“Communities of practice are groups of people who share a concern or a passion for something they do and learn how to do it better as they interact regularly.”
This is taken from “Communities of Practice – a Brief Introduction” by Etienne and Beverly Wenger-Trayner. It speaks directly to what I believe is happening at a school and district level, and even at a Provincial level when it comes to initiatives for the improvement of our education system here in Alberta.

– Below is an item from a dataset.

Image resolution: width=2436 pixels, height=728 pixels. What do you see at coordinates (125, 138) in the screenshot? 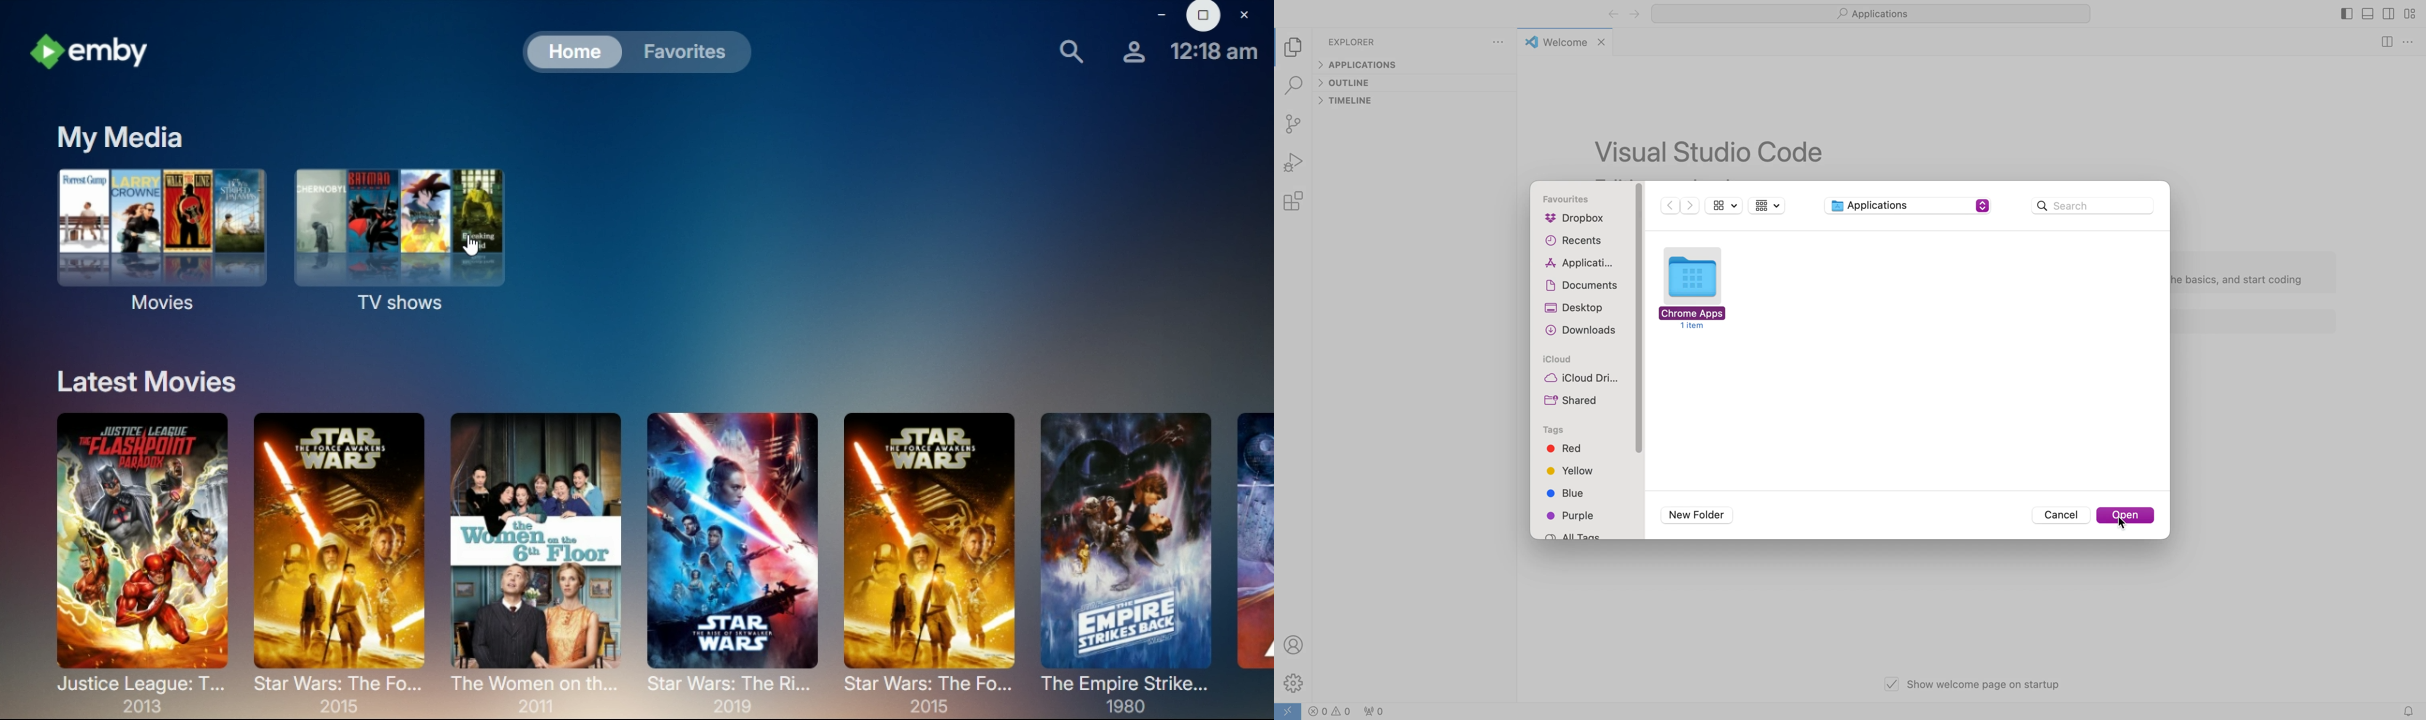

Here at St. Angela, the educators and educational assistants share a common domain of interest – to improve the learning of our students, to support leadership building in every child and to use our faith as a Catholic School to filter what we are doing in our world.
Similarly, the educators of this school work together to help each other in regular Collaboration Days and professional development to support our craft as teachers in our classrooms. It is about the relationships we cultivate and the connection between these relationships which will make a noticeable difference within the classroom.
As well, it is about the ‘practice of teaching’, similar to what some would call the ‘practice of medicine’ or the ‘practice of law’. As the article states: ‘members of a community of practice are practitioners.’ We try things out. We work at changing what we have always done. We want to try new things. We want to make sure we are reaching every single child within their own specific learning style.
Alberta Education is asking us for input in Curriculum Redesign. This is but one of many ways for us to become communities of practice. Together, we can come up with even more effective ways of teaching our children (students). If we truly are leaders within a community of practice, we can make a difference, supporting the growth and effectiveness of our education system. I encourage all teachers and parents to become involved in a community of practice. It is a positive way to truly make a difference, not only for yourself but for our communities.